■ **Action item**: Lines from the one containing "The width and height of the screenshot is (600, 639)." through the last line of the records below need to be repeated exactly; nothing else, and no pictures.

Stored data entries:
-*-

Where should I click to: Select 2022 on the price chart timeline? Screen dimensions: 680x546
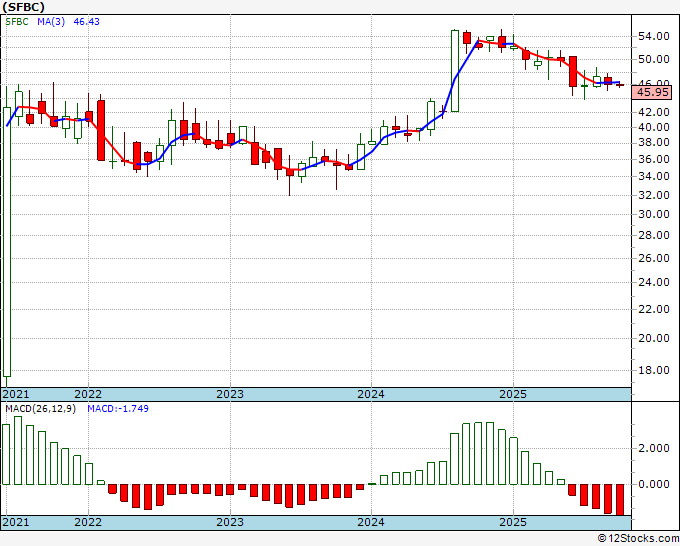(88, 394)
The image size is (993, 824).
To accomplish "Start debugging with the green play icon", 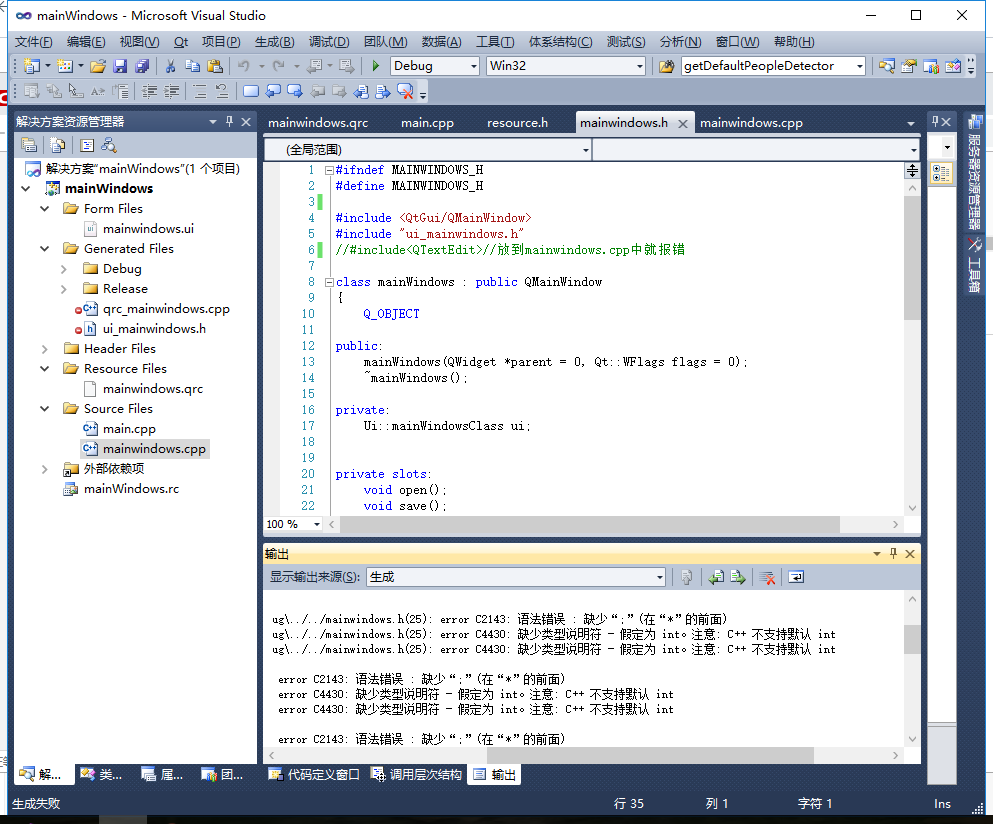I will 375,66.
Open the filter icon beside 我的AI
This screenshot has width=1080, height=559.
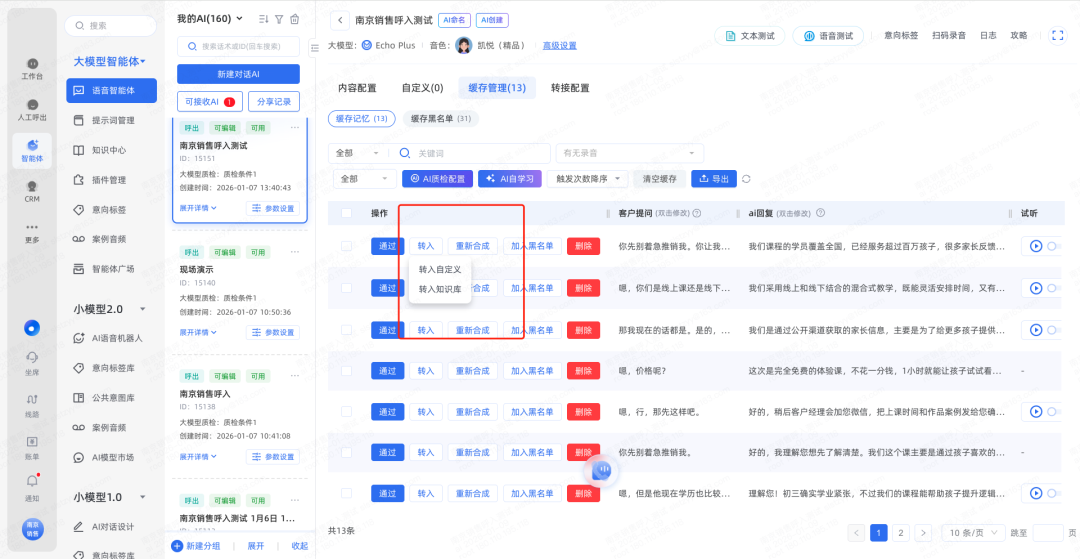[279, 19]
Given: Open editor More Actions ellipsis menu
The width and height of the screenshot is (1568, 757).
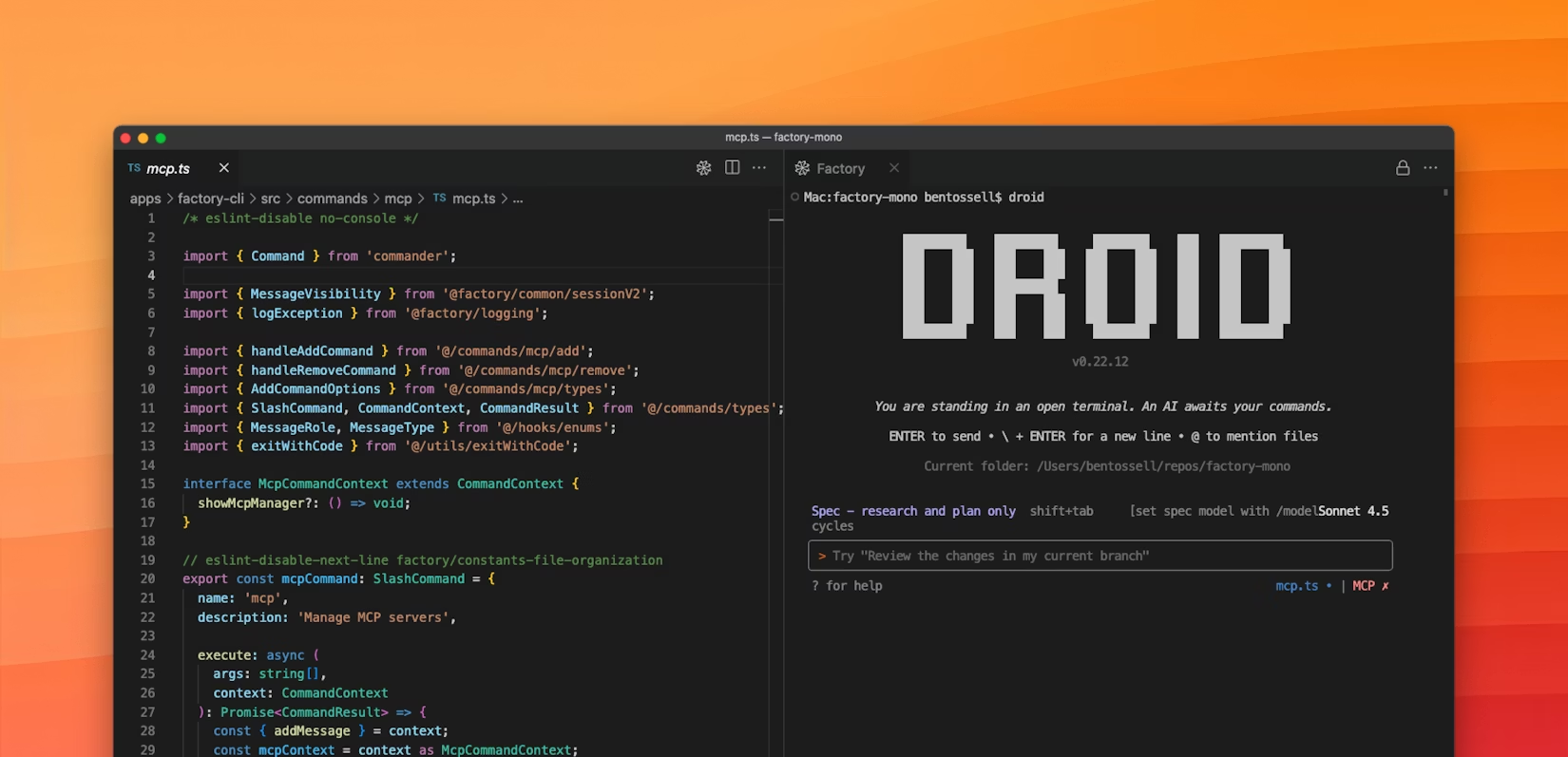Looking at the screenshot, I should point(759,168).
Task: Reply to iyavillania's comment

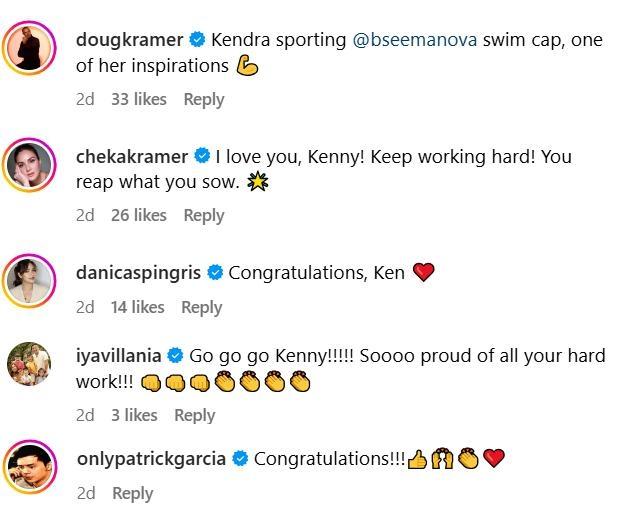Action: tap(194, 415)
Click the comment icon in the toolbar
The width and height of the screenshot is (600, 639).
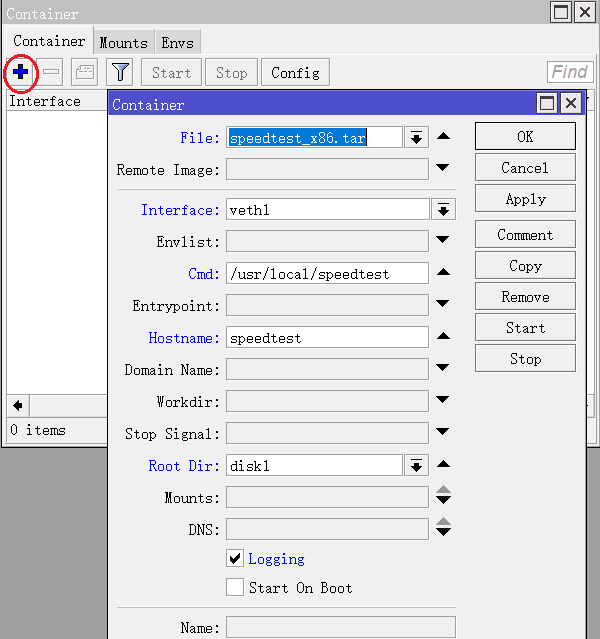84,72
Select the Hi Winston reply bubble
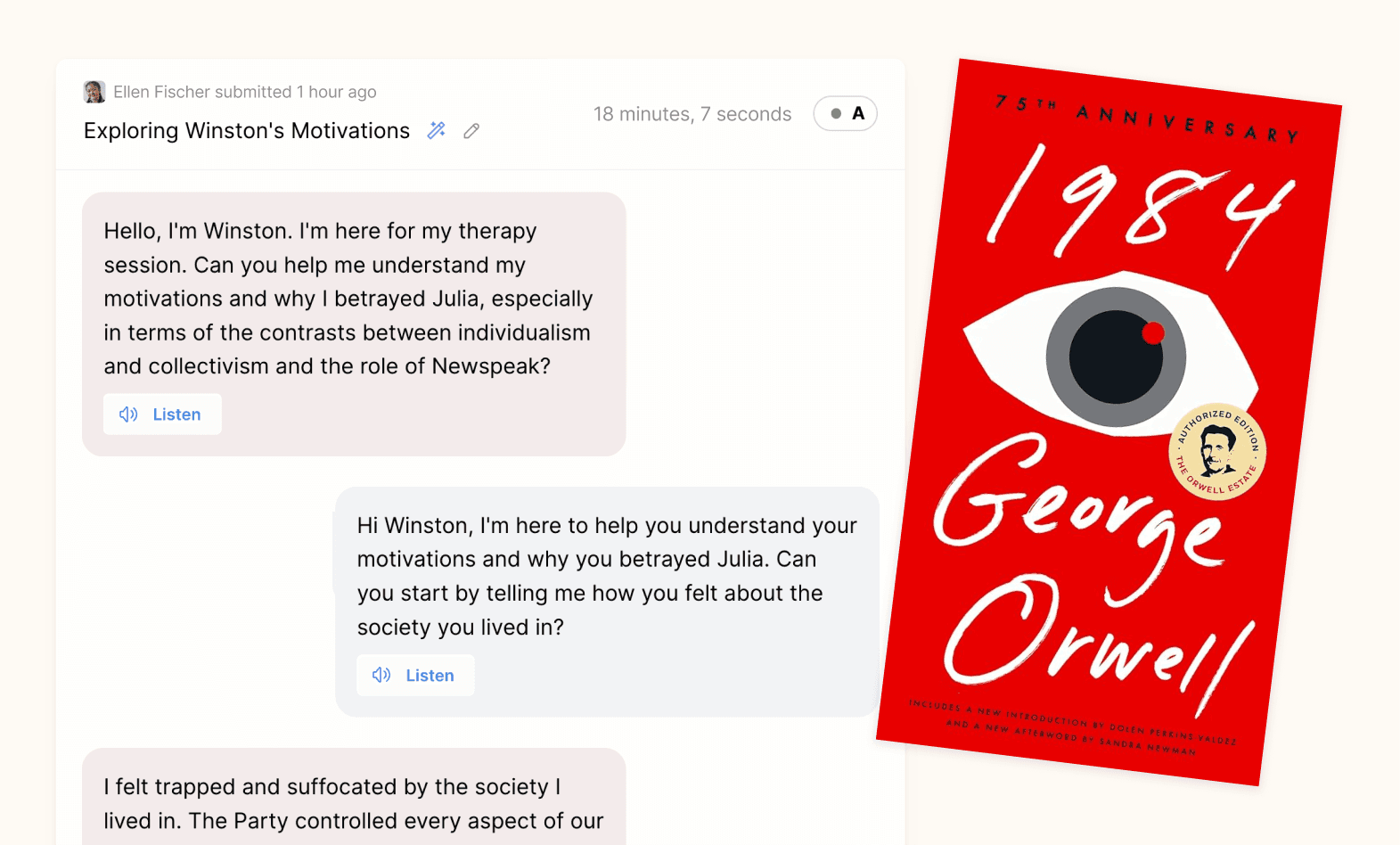Image resolution: width=1400 pixels, height=845 pixels. tap(607, 602)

-*-

■ **Solution for this task**:
The width and height of the screenshot is (600, 639).
84,72
Select the Hi Winston reply bubble
Image resolution: width=1400 pixels, height=845 pixels. tap(607, 602)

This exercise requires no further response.